Come anticipato in chiusura della scorsa puntata, l’8 settembre 2003 si chiude definitivamente il lungo e frammentato regno di Andre Agassi. A spodestarlo per l’ultima volta è lo spagnolo Juan Carlos Ferrero, che ha sconfitto proprio lo statunitense nella semifinale degli US Open per poi essere a sua volta battuto in finale da Andy Roddick. Pur deluso dalla netta sconfitta, “Mosquito” diventa il 21esimo leader del ranking ATP ma l’incombere della stagione indoor e la vicinanza in classifica dello stesso Roddick suonano come pericolosi campanelli d’allarme per la conservazione del trono. Invece, nonostante abbia ottenuto la maggior parte dei suoi successi sulla terra rossa (Roma, due volte Monte Carlo e il Roland Garros), Ferrero dimostra di eccellere anche sul duro e conquista la finale a Bangkok (sconfitto da Taylor Dent) e la vittoria nel Masters Series di Madrid, dove regola in finale il cileno Nicolas Massu.

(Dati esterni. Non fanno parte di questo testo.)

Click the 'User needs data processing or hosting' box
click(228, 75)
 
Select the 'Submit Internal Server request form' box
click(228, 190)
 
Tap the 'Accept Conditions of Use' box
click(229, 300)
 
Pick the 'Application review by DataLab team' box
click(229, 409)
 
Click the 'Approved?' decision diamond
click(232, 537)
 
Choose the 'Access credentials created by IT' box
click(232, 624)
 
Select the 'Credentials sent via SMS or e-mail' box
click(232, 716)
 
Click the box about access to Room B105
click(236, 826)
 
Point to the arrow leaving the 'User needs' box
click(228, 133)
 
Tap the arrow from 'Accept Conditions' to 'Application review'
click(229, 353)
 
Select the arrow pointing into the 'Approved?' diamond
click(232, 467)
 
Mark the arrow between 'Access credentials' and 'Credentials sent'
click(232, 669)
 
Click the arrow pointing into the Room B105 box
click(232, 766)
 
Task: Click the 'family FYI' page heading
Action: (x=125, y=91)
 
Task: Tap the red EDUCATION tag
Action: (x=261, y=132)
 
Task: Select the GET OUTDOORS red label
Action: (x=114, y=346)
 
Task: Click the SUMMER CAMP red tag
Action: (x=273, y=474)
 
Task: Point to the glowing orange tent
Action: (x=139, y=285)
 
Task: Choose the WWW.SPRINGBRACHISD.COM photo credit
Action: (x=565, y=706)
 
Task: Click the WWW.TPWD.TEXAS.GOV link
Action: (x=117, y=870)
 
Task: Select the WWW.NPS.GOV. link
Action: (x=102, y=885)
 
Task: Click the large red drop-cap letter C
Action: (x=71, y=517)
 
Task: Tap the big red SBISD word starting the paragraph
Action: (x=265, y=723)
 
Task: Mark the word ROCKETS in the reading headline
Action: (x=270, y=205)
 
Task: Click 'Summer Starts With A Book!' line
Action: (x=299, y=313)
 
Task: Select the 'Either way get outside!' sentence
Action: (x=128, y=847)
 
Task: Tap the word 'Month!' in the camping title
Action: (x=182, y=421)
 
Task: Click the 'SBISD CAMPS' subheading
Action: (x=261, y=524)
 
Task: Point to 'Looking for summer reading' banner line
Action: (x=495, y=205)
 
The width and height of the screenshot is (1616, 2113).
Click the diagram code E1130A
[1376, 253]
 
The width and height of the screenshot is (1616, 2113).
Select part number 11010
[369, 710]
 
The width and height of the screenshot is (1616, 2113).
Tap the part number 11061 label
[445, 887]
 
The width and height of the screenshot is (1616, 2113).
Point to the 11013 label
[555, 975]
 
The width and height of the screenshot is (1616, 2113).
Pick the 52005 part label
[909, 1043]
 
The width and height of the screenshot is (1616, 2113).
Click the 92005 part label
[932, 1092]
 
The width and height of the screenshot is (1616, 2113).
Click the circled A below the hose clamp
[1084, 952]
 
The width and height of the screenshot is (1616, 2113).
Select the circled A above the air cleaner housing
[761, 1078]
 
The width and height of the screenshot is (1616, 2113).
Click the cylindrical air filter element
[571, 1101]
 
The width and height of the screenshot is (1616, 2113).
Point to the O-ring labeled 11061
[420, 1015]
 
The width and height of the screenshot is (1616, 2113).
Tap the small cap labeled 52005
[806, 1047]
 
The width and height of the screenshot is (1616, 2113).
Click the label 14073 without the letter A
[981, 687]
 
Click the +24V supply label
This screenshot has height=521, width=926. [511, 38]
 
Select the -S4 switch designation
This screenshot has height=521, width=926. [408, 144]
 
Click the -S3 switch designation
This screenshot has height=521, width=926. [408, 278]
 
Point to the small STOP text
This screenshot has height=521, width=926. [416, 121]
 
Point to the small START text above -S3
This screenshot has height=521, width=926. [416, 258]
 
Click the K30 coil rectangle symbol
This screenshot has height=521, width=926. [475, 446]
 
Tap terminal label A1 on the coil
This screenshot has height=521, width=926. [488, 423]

Gli ottimi risultati vengono però vanificati a Parigi Bercy, laddove il ceco Jiri Novak ottiene la sua unica vittoria in carriera contro un numero 1 (a fronte di sette sconfitte) chiudendo dopo sole otto settimane l’esperienza di Ferrero sul tetto del mondo. L’iberico fa registrare un bilancio di 11 incontri vinti e 3 persi (oltre a Dent e Novak, il primo a batterlo era stato l’argentino Calleri in Davis) e consegna il bastone del comando a Roddick, a cui basta la semifinale parigina (persa in due tie-break con Henman) per rilevarne il posto e giocare la Masters Cup di fine stagione da leader ATP.
Ventunenne del Nebraska, Andy Roddick è il favorito del Masters che si disputa al West Side Tennis Club di Houston ma si complica la vita nel girone perdendo da Rainer Schuttler in tre set e così in semifinale deve vedersela con il campione di Wimbledon, Roger Federer. Lo svizzero, n°3 del mondo, ha dovuto annullare due match-point ad Agassi nella fase a round robin e si è classificato primo nel suo gruppo anche in virtù delle nette vittorie su Nalbandian (la prima in carriera) e Ferrero, al quale di fatto ha tolto ogni possibilità di riprendersi la corona e chiudere la stagione da re. Pur avendo un bilancio negativo (1-4), Roddick ha battuto Federer nell’ultimo confronto diretto agli Open del Canada e pensa di potersi ripetere ma il tie-break del primo set diventa lo spartiacque di un match che ripropone lo splendido stato di forma dell’elvetico: 7-6 6-2 e Federer chiuderà la settimana texana battendo di nuovo (ma stavolta molto più facilmente) Agassi e proponendosi come alternativa credibile a Roddick, sesto statunitense a chiudere l’anno in cima al ranking dopo Connors, McEnroe, Courier, Sampras e Agassi.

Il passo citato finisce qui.